#### What is asked:
[A] From the forum thread on pointers and references below, extract everything from "I'm creating something" down to "const int key)".
[B] In the forum thread on pointers and references below, what does the answer give as the cause of the problem?
[C] Translate this sentence from the forum thread on pointers and references below into Spanish: "Dereferencing such pointers is undefined behavior."

#### Selected text:
╭──
Pointers and reference issue

Question

I'm creating something similar to structure list. At the beginning of main I declare a null pointer. Then I call insert() function a couple of times, passing reference to that pointer, to add new elements.

However, something seems to be wrong. I can't display the list's element, std::cout just breaks the program, even though it compiler without a warning.

#include <iostream>

struct node {
    node *p, *left, *right;
    int key;
};

void insert(node *&root, const int key)
{
    node newElement = {};
    newElement.key = key;

    node *y = NULL;
    std::cout << root->key; // this line
    while(root)
    {
        if(key == root->key) exit(EXIT_FAILURE);
        y = root;
        root = (key < root->key) ? root->left : root->right;
    }

    newElement.p = y;

    if(!y) root = &newElement;
    else if(key < y->key) y->left = &newElement;
    else y->right = &newElement;
}

int main()
{
    node *root = NULL;
    insert(root, 5);
        std::cout << root->key; // works perfectly if I delete cout in insert()
    insert(root, 2);
        std::cout << root->key; // program breaks before this line
    return 0;
}

---

As you can see, I create new structure element in insert function and save it inside the root pointer. In the first call, while loop isn't even initiated so it works, and I'm able to display root's element in the main function.

But in the second call, while loop already works, and I get the problem I described.

There's something wrong with root->key syntax because it doesn't work even if I place this in the first call.

What's wrong, and what's the reason?

Also, I've always seen inserting new list's elements through pointers like this:

node newElement = new node();
newElement->key = 5;
root->next = newElement;

Is this code equal to:

node newElement = {};
newElement.key = 5;
root->next = &newElement;

? It would be a bit cleaner, and there wouldn't be need to delete memory.

Answer 1

The problem is because you are passing a pointer to a local variable out of a function. Dereferencing such pointers is undefined behavior. You should allocate newElement with new.
╰──
#### Recorded data:
╭──
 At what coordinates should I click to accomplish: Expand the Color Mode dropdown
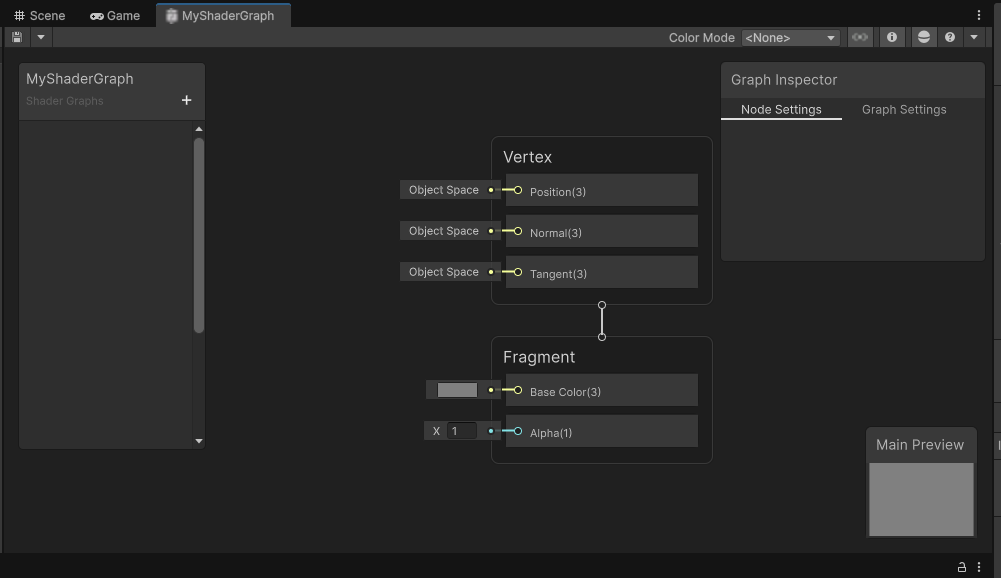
╰──
#### Answer list:
[A]
I'm creating something similar to structure list. At the beginning of main I declare a null pointer. Then I call insert() function a couple of times, passing reference to that pointer, to add new elements.

However, something seems to be wrong. I can't display the list's element, std::cout just breaks the program, even though it compiler without a warning.

#include <iostream>

struct node {
    node *p, *left, *right;
    int key;
};

void insert(node *&root, const int key)

[B] A pointer to a local variable is being passed out of a function.

[C] Desreferenciar tales punteros es un comportamiento indefinido.